Before we even started the MQTT tutorial on ARTIK Cloud Actions, we had already established a secure means of communicating sensor data to ARTIK Cloud and receiving appropriate Actions back for sending to the remote modules. But the local links were relatively unprotected, leaving a gaping security hole. In this tutorial, we plug that hole.

Prerequisites

In preparation for this tutorial, you must:

  • Complete and understand the tutorial on ARTIK Cloud Actions, as the present tutorial suggests changes to code of that previous one.
  • Have available as many SSL/TLS-capable MQTT edge devices as possible for testing.

The "remote" ARTIK board from last time is sufficient as a securable MQTT edge device if you do not have others. However, the Particle Photon board cannot be used as it is not known to support SSL/TLS as of this writing.

The time for completing this installment of the tutorial series is approximately 1 hour.

Overview

The Arduino libraries offer Wi-Fi® drivers that make it effortless to upgrade to secure Wi-Fi links – you simply replace WiFiClient with WiFiSSLClient. In our previous tutorials, that step alone was enough to secure MQTT as well, where the only SSL/TLS-enabled link was the one to the ARTIK Cloud MQTT server.

In that configuration, we were acting only as a client. As it falls on the server to provide certificates to clients while setting up the encrypted link, we did not need to consider anything further from our side – the standard CA certificate bundle that came with our Linux® installation was enough for verification.

However, had we chosen to secure the links between our local Mosquitto MQTT broker and its client devices (Node-RED and the "remote" ARTIK board), the broker would have needed to act as a secure server. For simplicity, and because we wanted to use the Particle Photon board to open and close our curtains, we chose not to.

Let's assume that we now have decided to make our entire system secure and free from outside threats. That means Mosquitto and all its clients must use SSL/TLS-secured links for all communication, leaving us responsible for generating and installing the proper certificates and keys using standard Linux methodologies.

Setting this up is not all that easy! Here, in brief, is what we'll need to do.

  1. "Name" the server and use that common name for every connection.
  2. Create a private server key.
  3. Create a key and certificate pair as a Certificate Authority (CA).
  4. Use the CA credentials to create a server certificate using the private server key.
  5. Store the created files in known locations where they can be found.
  6. Adjust all file paths to find the files in those locations.
  7. Modify programs to use the encryption library commands and the chosen server name.

You must follow the procedure carefully so as not to miss any steps. All are critical to making the security scheme work (it's "all or nothing").

Creating Certificates

Our security system will rely on two public "certificates", one from a trusted Certificate Authority (CA) and another derived from that and linked to your private server key.

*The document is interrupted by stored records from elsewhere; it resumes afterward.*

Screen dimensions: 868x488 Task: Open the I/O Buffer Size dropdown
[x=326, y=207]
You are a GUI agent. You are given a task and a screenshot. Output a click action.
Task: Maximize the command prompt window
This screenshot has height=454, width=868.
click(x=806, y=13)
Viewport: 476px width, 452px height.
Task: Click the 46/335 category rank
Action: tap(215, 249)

  • You will start by generating a random private server key. Using that, you will create a "certificate signing request" (CSR) to send to a CA.
  • In our case, that CA happens to be you: You will be able to "sign" the CSR to create a server certificate.
  • You will copy that certificate file in advance onto each client that you want to allow to communicate with the server.
  • During operation, your server will serially transmit that certificate to each client who tries to connect. The client compares the two – if they match, you're connected.

Got it? Don't worry, we'll walk you through the steps.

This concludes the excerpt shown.